Huh? Why? Transfer method is optional on output as well as input. It is
perfectly valid to say that node X has no transfer method (i.e., has
implicit transfer) when dumping it.

> Thus, I 
> think that the intermediate type-uri is very valueable step 
> in that it provides a handle for us to talk about similar 
> types across language boundaries.

No disagreement here. I think it is good practice to assign a type-uri to
all types, including implicit types; not only for the above reason, but also
to be able to force the loader to interpret a given value in a given way.
That does not imply that transfer method is mandatory, or that you need
#IMPLICIT in order to support it.

> With DWIM, you don't need 
> type-uri cuz it's all registered directly.  This may seem 
> simpler, but it hinders the ability to formalize abstract 
> types and provide for consistent bindings across language boundaries.
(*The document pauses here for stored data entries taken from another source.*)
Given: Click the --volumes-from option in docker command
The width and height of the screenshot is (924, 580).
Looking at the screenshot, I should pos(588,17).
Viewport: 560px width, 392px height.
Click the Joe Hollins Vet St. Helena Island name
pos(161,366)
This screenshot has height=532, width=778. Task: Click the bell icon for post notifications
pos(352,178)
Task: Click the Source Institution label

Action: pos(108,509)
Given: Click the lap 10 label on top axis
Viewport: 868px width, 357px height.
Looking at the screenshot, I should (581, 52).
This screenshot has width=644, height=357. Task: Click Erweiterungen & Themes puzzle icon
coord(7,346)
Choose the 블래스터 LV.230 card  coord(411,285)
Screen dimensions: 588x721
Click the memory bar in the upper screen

OK, I'll go as far as _requiring_ anyone who uses an implicit type to also
assign it a type-uri. Like I said, it is good practice anyway.

> | - YAML enables stream-based processing.
> | 
> | Same for both proposals.
> 
> Not really.  In the DWIM proposal, I can't have the 
> string+type-uri combination to process with.  And as such, a 
> mode of processing (which would primarly be stream-based) 
> would be curtailed.

Sigh. In DWIM you have the string+regexp combination to work with. Anything
you can do with one you can do with the other, which is a big fat zero
unless you have type-specific executable code loaded into your generic tool
to handle the specific type/regexp.

> DWIM       Good for custom types which are application specific
> #IMPLICIT  Good for standard types with well-known language bindings

I don't see it is better in that respect.

> Schema     Good for custom types (DWIM-ish) which are problem
> domain specific

I presume you are referring to a validation schema; it is good regardless of
implicit and explicit types (i.e., using #IMPLICIT). I see no difference
between requiring a node have some transfer method, requiring its value
conform to a regexp, or limiting its value in any other way. All are
validation constraints.

> ()         Good for simple one-offs using common well-known types, 
>            like (true) or (2002-01-01) without requiring 
> #IMPLICIT header
>            or DWIM registration.

Ugh.

> In our conference we were OK with Steve's registration system, this
> is similar to DWIM I think... right?

I have no idea. I don't see that DWIM _requires_ a central registration
system. Each document has its semantics. If one chooses whether he wants to
be "public" and only use the implicits we'll register in yaml.org - fine. If
one wants to load all strings of the format [A-Z][0-9][0-9]-[A-Z] into his
private "Product code" data type, that's also OK. The rest of the world will
think it is a string so if he sends it to my YAML pretty printer, it won't
choke on "unknown implicit !product-code".

> Only that the DWIM happens at
> the loader level (with the quoted flag available)

Quotes imply !str. It is a syntax shorthand; in the serial model it should
behave "as if" a "!str" was given.

> leaving the 
> model to still have a mandatory type... steve uses String 
> rather than having a NULL type.

In that case it isn't the DWIM proposal. The DWIM proposal acknowledges that
there's a DWIM type family, separate from string.

> In short, by keeping the 
> type mandatory, DWIM and IMPLICT can co-exist (and is what we 
> agreed to last night).

I don't see how... In your way a parser should reject a document that has
undeclared implicits it does not know about. Right? I think that's a big
flaw (e.g., YAML-pretty-print).

> Speaking of #IMPLICIT.  We could call this #SCHEMA,

A whole different ball game. I'm willing to consider #SCHEMA, if and when we
seriously discuss one. This is too big an issue to pick a small part of it
and force it into the 1.0 spec. #IMPLICIT does just a small part of what a
#SCHEMA would do. Either we do this right or not at all - I think that at
this point in time, "not at all" is the right call.

Have fun,

	Oren Ben-Kiki